Objective: A new breakthrough development in cancer treatment is chimeric antigen receptor (CAR)-T cell therapy. In this review, we focussed on its efficacy & safety in prostate cancer, obstacles impeding its clinical use, and some strategies trying to overcome them.
Methods: Searching for relevant articles was done using the PubMed and Cochrane Library databases. Studies had to be published in full-text in English in order to be considered.
Results: Many factors can limit optimal CAR-T cell outcomes, including the hostile Prostate microenvironment, age, comorbidities, and tumour grade. The adverse effects of the therapy, particularly the cytokine release syndrome, are a major source of worry after treatment administration. Attempts to alter gamma/delta T-cells and NK cells with CAR, on the other hand, have demonstrated higher effectiveness and safety than conventional CAR-T cells.
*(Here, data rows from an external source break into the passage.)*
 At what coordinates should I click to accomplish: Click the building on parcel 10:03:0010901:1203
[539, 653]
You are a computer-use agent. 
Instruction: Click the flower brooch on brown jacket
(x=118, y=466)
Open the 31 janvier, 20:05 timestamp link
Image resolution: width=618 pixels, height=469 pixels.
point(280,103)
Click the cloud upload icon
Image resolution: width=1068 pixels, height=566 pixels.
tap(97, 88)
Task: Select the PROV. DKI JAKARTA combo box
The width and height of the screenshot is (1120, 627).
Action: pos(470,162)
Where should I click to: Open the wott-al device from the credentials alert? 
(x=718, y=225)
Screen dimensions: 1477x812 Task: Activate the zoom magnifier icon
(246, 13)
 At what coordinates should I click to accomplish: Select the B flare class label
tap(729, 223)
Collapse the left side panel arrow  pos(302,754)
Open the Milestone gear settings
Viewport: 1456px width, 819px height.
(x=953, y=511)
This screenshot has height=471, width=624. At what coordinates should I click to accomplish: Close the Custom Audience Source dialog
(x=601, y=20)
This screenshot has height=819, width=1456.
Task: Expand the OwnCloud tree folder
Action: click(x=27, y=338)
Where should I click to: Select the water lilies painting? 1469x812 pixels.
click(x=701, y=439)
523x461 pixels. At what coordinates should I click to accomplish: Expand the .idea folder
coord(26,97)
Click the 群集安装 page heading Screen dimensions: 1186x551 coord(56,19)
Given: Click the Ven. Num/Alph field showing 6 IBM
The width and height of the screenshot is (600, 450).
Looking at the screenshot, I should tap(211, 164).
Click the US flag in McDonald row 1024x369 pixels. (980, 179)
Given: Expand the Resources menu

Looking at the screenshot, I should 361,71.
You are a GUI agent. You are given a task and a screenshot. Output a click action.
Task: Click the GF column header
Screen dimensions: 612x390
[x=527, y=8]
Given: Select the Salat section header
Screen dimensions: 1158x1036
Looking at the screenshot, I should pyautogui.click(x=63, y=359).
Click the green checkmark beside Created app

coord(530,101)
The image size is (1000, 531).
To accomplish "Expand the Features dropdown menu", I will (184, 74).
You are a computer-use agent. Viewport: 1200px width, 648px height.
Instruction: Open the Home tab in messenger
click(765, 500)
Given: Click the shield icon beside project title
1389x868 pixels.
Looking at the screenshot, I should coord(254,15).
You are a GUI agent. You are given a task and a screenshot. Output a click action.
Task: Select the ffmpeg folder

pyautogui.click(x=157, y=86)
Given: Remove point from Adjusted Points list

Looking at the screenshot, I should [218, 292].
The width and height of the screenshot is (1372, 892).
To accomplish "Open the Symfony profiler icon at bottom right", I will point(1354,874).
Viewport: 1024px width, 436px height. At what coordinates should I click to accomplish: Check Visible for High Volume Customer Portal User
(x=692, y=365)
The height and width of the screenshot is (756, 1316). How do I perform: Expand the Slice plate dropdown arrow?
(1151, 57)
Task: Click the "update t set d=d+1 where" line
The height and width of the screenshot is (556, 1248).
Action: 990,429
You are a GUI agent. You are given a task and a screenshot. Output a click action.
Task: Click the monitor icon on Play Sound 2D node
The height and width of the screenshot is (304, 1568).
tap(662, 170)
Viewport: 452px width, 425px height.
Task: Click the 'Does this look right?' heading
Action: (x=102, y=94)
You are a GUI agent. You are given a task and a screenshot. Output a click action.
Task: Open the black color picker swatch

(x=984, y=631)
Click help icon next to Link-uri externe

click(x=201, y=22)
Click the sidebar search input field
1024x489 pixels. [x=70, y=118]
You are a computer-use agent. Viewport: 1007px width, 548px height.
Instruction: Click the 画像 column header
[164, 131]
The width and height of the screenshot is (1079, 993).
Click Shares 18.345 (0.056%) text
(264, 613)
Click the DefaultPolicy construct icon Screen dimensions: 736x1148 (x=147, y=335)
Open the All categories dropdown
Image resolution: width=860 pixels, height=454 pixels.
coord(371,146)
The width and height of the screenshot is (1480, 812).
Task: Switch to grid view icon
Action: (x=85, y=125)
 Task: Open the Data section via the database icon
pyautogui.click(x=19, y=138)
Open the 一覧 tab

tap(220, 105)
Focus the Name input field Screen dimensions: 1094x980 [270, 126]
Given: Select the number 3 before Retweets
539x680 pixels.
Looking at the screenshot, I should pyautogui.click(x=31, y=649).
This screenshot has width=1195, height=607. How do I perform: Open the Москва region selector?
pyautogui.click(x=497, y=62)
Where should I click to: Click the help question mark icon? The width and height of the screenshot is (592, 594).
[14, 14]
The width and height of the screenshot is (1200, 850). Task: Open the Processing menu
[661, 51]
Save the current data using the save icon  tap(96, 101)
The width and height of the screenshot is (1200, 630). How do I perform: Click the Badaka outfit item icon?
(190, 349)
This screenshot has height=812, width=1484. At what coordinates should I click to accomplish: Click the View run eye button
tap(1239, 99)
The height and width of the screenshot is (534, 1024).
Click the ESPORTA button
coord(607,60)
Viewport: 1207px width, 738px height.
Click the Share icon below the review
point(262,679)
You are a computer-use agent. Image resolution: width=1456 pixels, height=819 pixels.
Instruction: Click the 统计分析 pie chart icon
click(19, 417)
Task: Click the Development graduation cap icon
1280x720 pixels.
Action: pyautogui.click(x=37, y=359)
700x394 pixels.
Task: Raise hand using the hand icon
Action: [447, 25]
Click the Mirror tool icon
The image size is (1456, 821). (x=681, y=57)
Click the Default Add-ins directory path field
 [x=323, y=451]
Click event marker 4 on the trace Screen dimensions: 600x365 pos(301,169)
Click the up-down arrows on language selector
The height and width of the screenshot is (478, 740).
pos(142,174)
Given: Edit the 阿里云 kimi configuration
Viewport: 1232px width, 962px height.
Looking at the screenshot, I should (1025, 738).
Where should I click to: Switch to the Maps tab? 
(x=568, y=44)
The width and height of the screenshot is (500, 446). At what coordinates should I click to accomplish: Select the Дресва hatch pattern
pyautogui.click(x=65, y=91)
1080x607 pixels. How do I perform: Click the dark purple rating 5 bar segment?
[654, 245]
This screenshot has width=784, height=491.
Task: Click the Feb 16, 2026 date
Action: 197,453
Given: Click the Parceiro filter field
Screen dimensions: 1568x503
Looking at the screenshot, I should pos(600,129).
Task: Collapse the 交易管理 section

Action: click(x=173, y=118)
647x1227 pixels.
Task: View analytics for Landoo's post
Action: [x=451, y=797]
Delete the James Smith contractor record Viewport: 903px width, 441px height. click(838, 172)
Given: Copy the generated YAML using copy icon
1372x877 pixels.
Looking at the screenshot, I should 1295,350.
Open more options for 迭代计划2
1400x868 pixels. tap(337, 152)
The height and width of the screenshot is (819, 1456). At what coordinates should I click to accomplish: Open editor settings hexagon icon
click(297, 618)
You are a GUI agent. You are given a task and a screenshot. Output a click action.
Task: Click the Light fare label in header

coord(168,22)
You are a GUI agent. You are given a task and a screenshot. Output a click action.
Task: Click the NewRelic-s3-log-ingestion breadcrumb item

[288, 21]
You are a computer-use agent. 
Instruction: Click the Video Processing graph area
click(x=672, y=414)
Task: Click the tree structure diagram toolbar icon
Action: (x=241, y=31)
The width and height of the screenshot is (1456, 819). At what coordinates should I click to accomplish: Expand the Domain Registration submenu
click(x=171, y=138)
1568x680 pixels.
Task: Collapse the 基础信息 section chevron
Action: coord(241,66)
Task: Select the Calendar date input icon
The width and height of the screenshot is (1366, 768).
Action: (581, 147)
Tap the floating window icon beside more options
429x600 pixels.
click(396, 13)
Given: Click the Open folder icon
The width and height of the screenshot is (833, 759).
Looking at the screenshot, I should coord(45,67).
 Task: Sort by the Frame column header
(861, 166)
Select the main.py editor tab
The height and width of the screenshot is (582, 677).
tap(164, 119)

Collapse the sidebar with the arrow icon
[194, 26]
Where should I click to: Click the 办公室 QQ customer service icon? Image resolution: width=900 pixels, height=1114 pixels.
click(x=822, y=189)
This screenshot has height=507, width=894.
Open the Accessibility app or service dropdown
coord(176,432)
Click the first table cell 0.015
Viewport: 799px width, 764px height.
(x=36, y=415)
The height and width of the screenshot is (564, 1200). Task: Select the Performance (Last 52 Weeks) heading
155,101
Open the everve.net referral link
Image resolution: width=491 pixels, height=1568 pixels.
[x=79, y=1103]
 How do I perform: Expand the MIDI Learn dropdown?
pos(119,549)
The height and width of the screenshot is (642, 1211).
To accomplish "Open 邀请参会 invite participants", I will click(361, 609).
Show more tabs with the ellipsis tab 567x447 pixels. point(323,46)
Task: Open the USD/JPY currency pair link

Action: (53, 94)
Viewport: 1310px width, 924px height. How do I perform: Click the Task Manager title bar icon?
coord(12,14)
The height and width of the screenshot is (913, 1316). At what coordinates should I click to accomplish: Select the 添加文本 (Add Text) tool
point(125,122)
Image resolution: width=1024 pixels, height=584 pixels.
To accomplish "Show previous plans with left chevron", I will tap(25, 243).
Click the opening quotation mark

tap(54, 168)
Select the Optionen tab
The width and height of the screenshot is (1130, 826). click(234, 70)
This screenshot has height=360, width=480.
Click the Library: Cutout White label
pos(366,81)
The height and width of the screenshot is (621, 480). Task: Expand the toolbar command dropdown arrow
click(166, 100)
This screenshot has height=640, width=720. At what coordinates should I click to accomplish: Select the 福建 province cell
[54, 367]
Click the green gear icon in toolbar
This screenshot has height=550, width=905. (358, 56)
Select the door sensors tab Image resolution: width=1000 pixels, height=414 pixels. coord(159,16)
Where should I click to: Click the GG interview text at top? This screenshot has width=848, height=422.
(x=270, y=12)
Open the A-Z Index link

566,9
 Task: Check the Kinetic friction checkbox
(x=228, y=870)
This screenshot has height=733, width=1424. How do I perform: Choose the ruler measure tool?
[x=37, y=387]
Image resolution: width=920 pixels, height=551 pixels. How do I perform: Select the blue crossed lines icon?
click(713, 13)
Conclusion: To improve the use of immunotherapies, a greater understanding of the prostate cancer microenvironment is required. Concerning toxicity, more research is needed to find the most specific and highly expressed prostate antigens. Furthermore, discovering predictive biomarkers for toxicities, as well as choosing the correct patient for therapy, might decrease immune-related side effects and achieve a greater response.
Keywords: CAR T cell; Prostate cancer; chimeric antigen receptor; immunotherapy; targeted prostate antigens.